Mastermind recap
Your Second Brain Is for Inference, Not Search
AI Mastermind | Knowledge Entrepreneurs Edition
“If you use Obsidian to look through all this, you’re going to get retrieval. But if you point your Claude on here, now you’re going to get inference on your knowledge.” — Lou
This Week in 30 Seconds
- The Mac Disaster Lesson — Lou wiped and reinstalled from scratch after Apple blocked recovery from a moved home folder. Lesson for everyone: create a second admin account today, back up hidden config files (especially
.claude/). - Spec-Driven Work Trees — Lou’s new development workflow: you write the spec, AI runs the full cycle (plan → code → test → PR). Work trees isolate experiments so anything that fails gets deleted, not merged.
- Your Second Brain Is for Inference, Not Search — Kasimir’s Obsidian demo crystallized the key distinction: pointing Obsidian’s search at your vault gives you retrieval. Pointing Claude Code at it gives you inference. The links, tags, and taxonomy are the navigation map Claude follows to reason across your knowledge.

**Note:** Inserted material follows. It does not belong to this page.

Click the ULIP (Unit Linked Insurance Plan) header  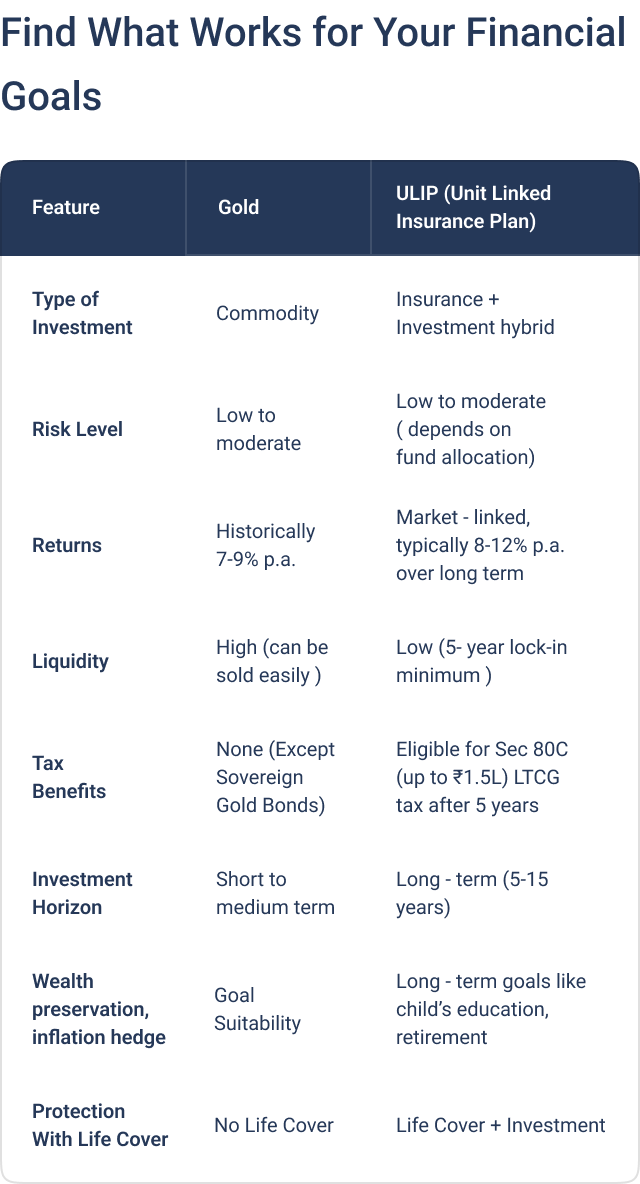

- The Three-Layer Architecture — Optimal retrieval requires three layers: keyword search, knowledge graph traversal, and semantic similarity. Together, they approach 96.6% of RAG performance while adding temporal search that pure vector retrieval can’t do.
- Scott’s One-Month Automation — Scott built an automated contact verification system in 2 days using a local Mistral 7B cron job. His EA went from a week of manual work to 10 exceptions to review. One automation a week = potentially saving a year of capacity by year-end.

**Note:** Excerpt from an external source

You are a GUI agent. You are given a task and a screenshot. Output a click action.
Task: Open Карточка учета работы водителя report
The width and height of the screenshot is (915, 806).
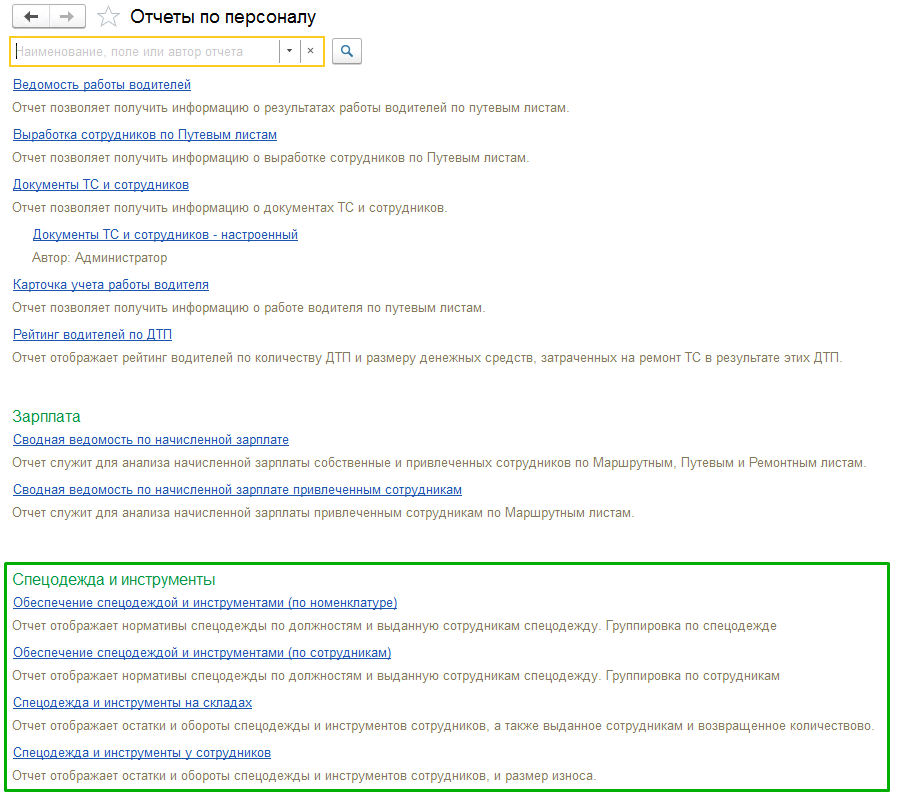[111, 285]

- Brand Before Publish — AI-generated HTML slides come in two defaults: purpley-blue or black-and-gold. Dirk’s workflow (Markdown → HTML) produces beautiful output. Lou’s extension: feed it your CSS and stand out in a homogeneous feed.
Three Layers of Memory
Kasimir runs three end-of-chat skills that fire automatically as context fills. One summarizes the conversation into Obsidian. One pushes the same summary into Notion. One sends it to Pinecone for retrieval. When he sits down the next day and Claude asks where to look, it queries across all three. Earlier this week he found himself rediscovering a Gemini gem he’d built a year ago and forgotten — exactly the failure mode the three-layer stack is designed to prevent.
Lou extended Kasimir’s pattern into a generalizable architecture. Tier one is the hot cache — a folder of files Claude greps directly, no semantic layer needed, optimized for what you’re actively working on this month. Tier two is the Karpathy-style wiki — atomic insight pages connected by wikilinks, ~800 to 900 entries in Lou’s current vault, structured for human reading and graph traversal. Tier three is the semantic memory — Pinecone-style vector retrieval over the long tail of everything you’ve ever written. Each tier serves a different question.

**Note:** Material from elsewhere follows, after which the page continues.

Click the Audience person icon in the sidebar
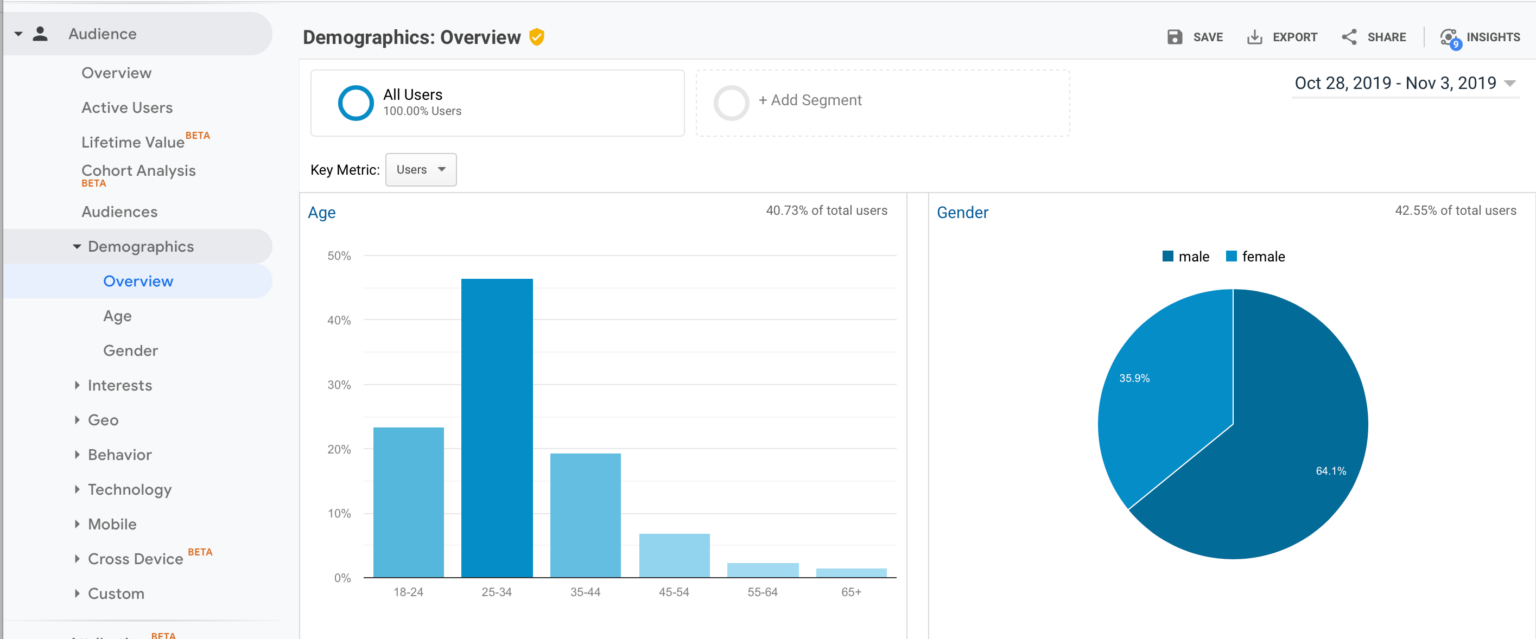This screenshot has width=1536, height=639. point(39,32)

🔥 Hot Take: Your Second Brain Is for Inference, Not Search
Most people build a second brain to find things. The real payoff is using it to think with — feeding your accumulated knowledge into a model that can reason across all of it at once. Obsidian’s search tells you what you wrote. Claude Code on your vault tells you what it means in context of everything else you know. That’s a different tool entirely.